With company administrations up 50% in the last year, landlords are anxious to know what they can do if their tenant is next.

Under the Insolvency Act 1986 a petition for administration gives rise to a statutory moratorium, which prevents Landlords from pursuing their usual remedies for rent arrears or breaches of covenant.  Forfeiture proceedings or any attempt to distrain are permitted only with leave of the court or the consent of the administrator.

An additional problem for landlords is that, despite the lease provisions, someone other than the tenant or an approved assignee/undertenant may be allowed to take occupation of the premises without the landlord being given any opportunity to vet them, to object or to place appropriate conditions on their consent.

What can Landlords do about it?

One option for a landlord is to ask the administrator’s permission to forfeit the lease or remove the third party occupier.

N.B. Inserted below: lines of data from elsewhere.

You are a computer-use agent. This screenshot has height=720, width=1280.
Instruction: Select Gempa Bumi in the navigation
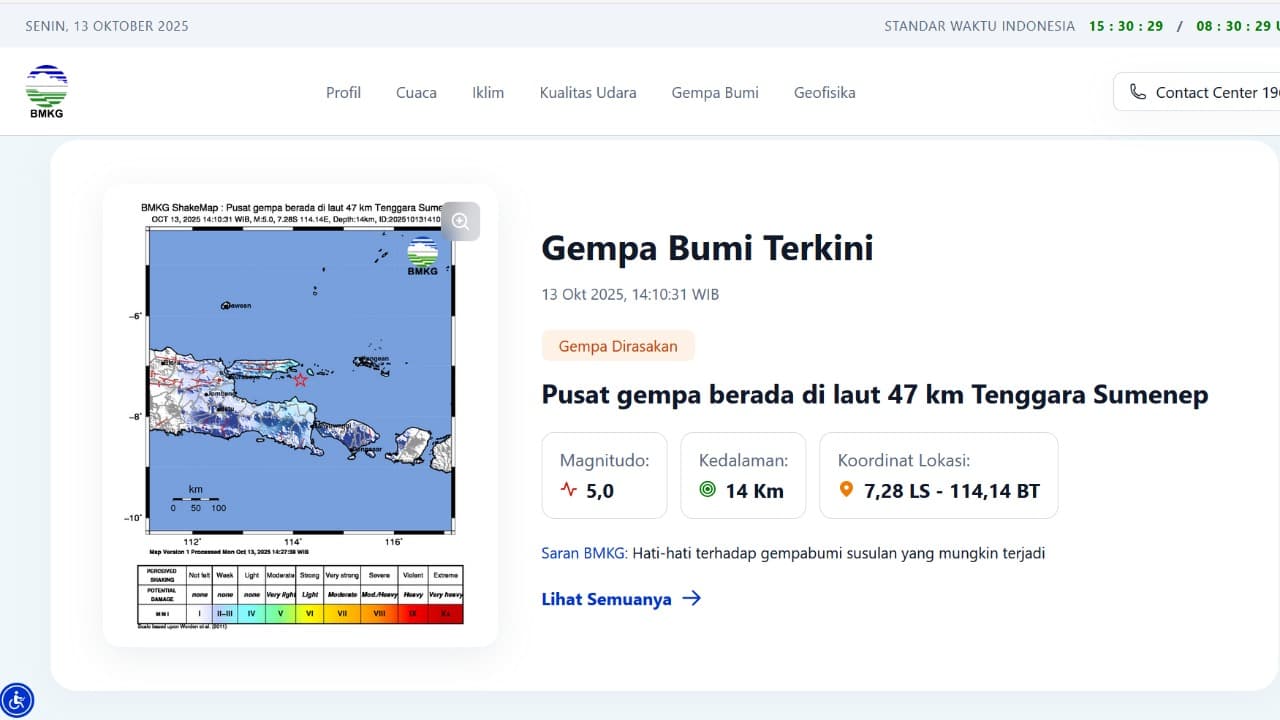[714, 92]
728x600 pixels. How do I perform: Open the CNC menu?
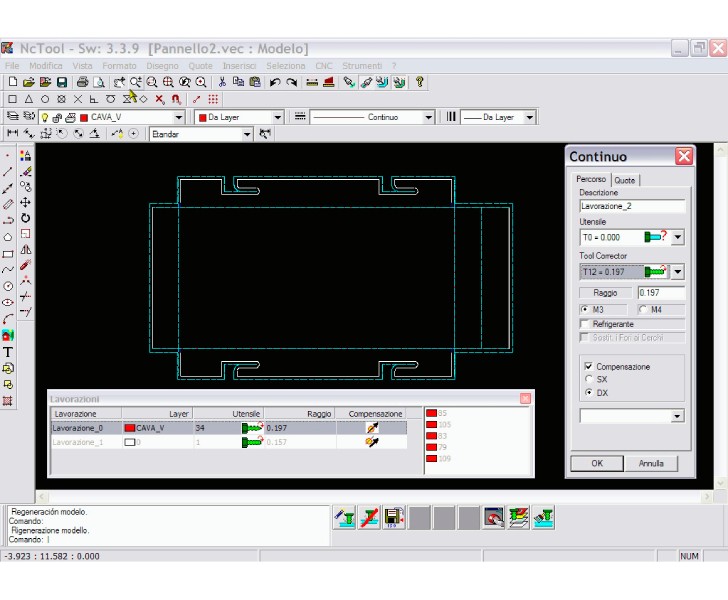coord(324,66)
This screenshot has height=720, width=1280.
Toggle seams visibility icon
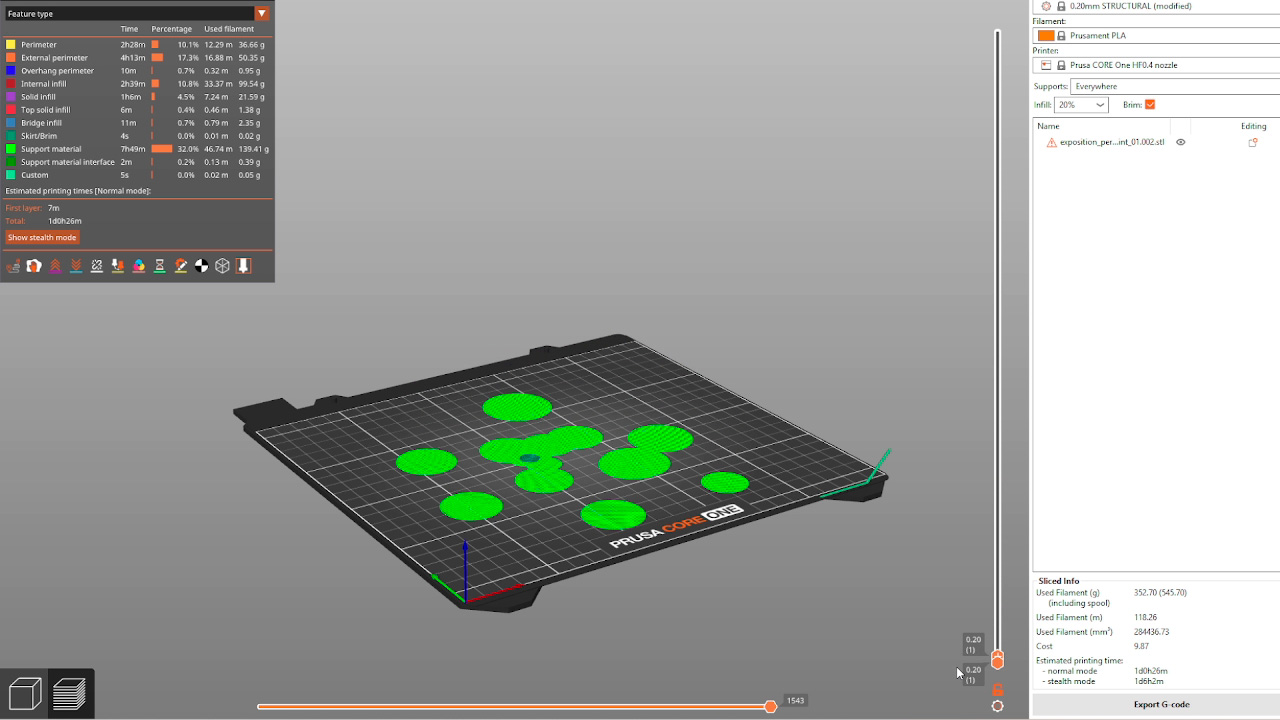click(x=97, y=266)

However, administrators are often unwilling to grant such consent, because they will argue it is in the interests of the other creditors to allow the tenant company or the third party to remain in the premises.

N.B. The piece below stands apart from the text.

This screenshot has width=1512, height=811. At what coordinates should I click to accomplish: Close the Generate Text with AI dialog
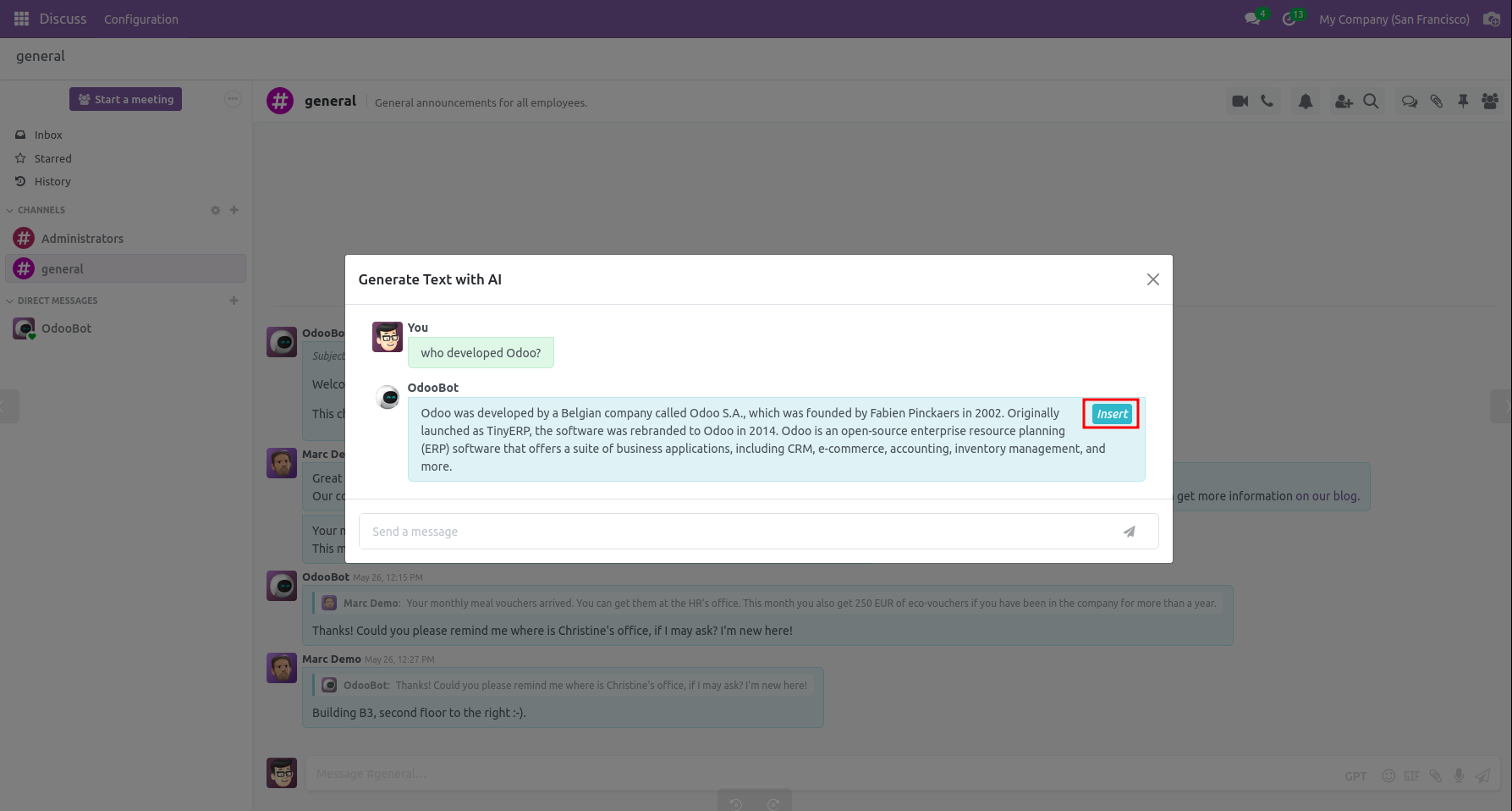[x=1152, y=279]
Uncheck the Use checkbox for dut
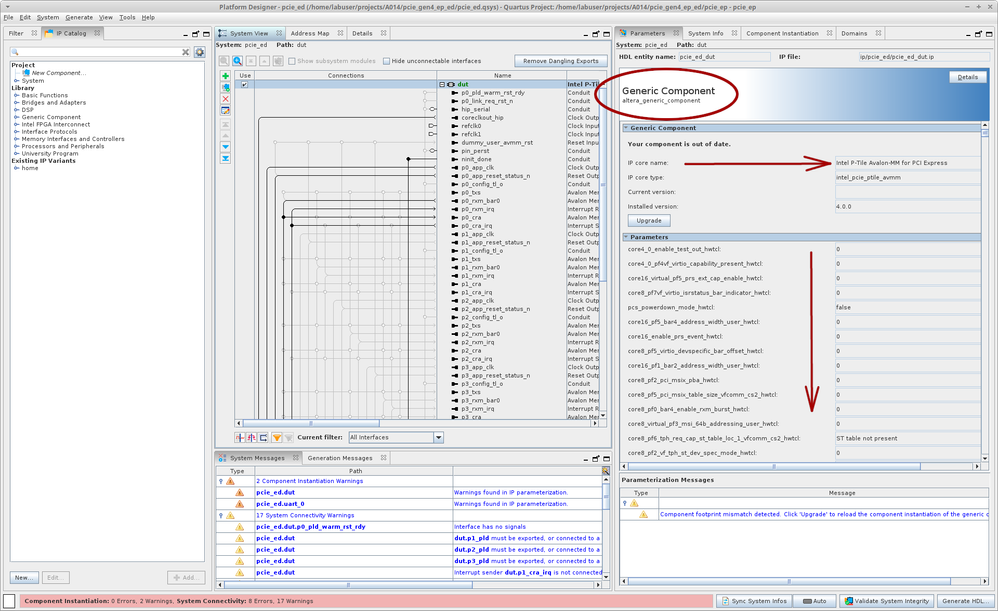 pyautogui.click(x=244, y=85)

The second option is to seek the leave of the court, but how does the court decide whether to grant such permission?

The Court of Appeal gave guidance on when the court should grant such permission in Re Atlantic Computer Systems Limited [1992] 505, which included the following:

  • The general rule is that, if a creditor seeks to exercise a proprietary right, which is unlikely to impede “the achievement of the purpose for which the administration is being pursued,” then leave should normally be given.

  • Where there is a likelihood that the proprietary right will impede “the achievement of the purpose for which the administration is being pursued,” the court should carry out a balancing exercise, balancing the legitimate interests of the landlord and the legitimate interests of the other creditors.

  • In carrying out that balancing exercise, more weight is usually given to the proprietary interests of the landlord. The reasoning behind this trend is that an administration for the benefit of unsecured creditors should not be conducted at the expense of those who have proprietary rights.

Recent Application of the Law

These guidelines were recently applied in Metro Nominees (Wandsworth) (No 1) and others v K Rayment and others, 16 October 2006 (High Court).

The Facts:

Administrators effectively sold an insolvent business (HPJ UK) and premises to a newly formed company (HPJ Retailing) for £1. HPJ Retailing was allowed into immediate occupation of the premises before gaining the landlord’s permission. Metro sought a court order authorising them to exercise a right of forfeiture.

The Arguments:

Metro’s argument was that HPJ UK had ceased trading and no longer needed the premises for that purpose. Therefore, granting leave to Metro to exercise its proprietary rights under the lease would not impede “the purpose for which the administration was being pursued” (i.e. a better realisation of the assets that would have been achieved by an immediate liquidation). The only person likely to be affected was HPJ Retailing, but the court was not obliged to have regard to HPJ Retailing's interests.

The Decision:

Even if the court took the view that giving permission was likely to impede the administration, the balance had to be struck between:

  • the landlord and its proprietary rights; and

  • the unsecured creditors (whose interests would be entirely unaffected by giving permission to forfeit, as the lease had already been sold by the Administrators).

The court in this case agreed with Metro’s reasoning.

Conclusion

Whilst a tenant going into administration is problematic for landlords, due to the statutory moratorium, the general trend highlighted by the above cases does give landlords something to be positive about.

Furthermore, with prompt investigation of the purposes of the administration and the question of whether there really is a genuine need for a third party company to continue in occupation, a landlord could utilise this general trend in negotiations with the administrator or the third party to boost their position and reach an acceptable compromise. This is especially important in the current climate, as landlords do not want to forfeit leases, since there are few high quality prospective tenants queuing at their doors.